The Šumadija is a Serbian self-propelled multiple rocket launcher in development since 2017. It is based on Kamaz truck chassis and it is modular in design. It can launch 4 or 12 rockets 400mm up to 285 km range or 12 rockets 262mm up to 75 km range.

History
Development is partially based on experience gained on M-87 Orkan and KOL 15 - VERA 120 km 400mm rocket program developed by Military Technical Institute Belgrade in 1980' and further development of this projects in late 1990' and after 2000.

Characteristics
One battery usually consist of 3-6 launch weapons in artillery division or in bigger formation as a battalion or regiment with 9-18 launch vehicles. Included in formations is command, reload, communication, workshop and fuel vehicles together with combat support vehicles type of BOV M16 Miloš  that protects unit on march or in battle position against close enemy threats.

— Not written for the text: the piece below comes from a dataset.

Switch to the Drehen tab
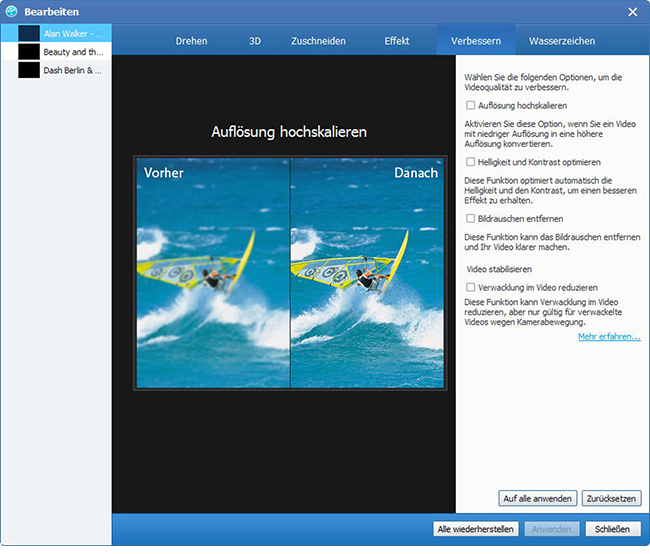Image resolution: width=650 pixels, height=554 pixels. pos(191,41)
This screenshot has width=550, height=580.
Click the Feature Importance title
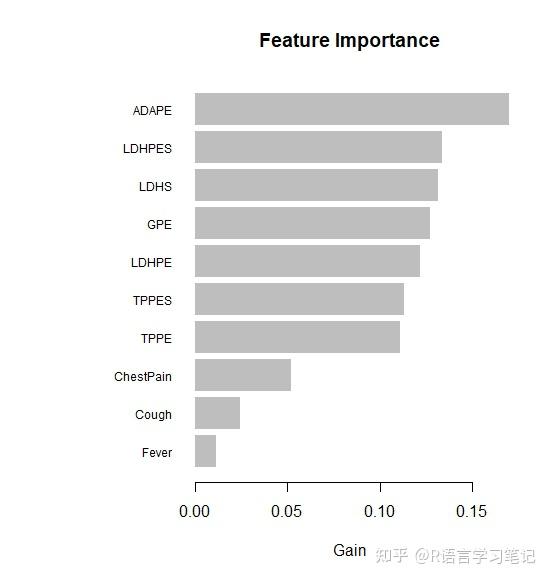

Using modern C4I2 battle management software together with UAV for guidance and observation, satellite, radar and other surveillance data and thanks to high missile precision it is very effective weapon for destroying command centers, airports, large enemy army groups and other valuable targets.

Rockets
There is two type of rocket in use by Šumadija MLRS:
400mm tactical ballistic missile originally called "Šumadija" and now "Јерина-1" with range of 285 km and circular error probable less than 150 meters if missile rely only on Inertial navigation system or when using inertial navigation combined with GPS data CEP is less than 50 meters.
262mm rocket called "Jerina 2" with range of up to 75 km - this rocket represents direct further development of Orkan MLRS rocket.

Jerina 1 400mm is rocket with correctable trajectory with warhead weight of 200 kg. Warhead is HE/fragmented with possible in future development thermobaric warhead would be on offer. Rocket weight is about 1550 kg and two rocket in one module weight 4200 kg. Rocket uses modern composite fuel. It is placed in container module made of steel.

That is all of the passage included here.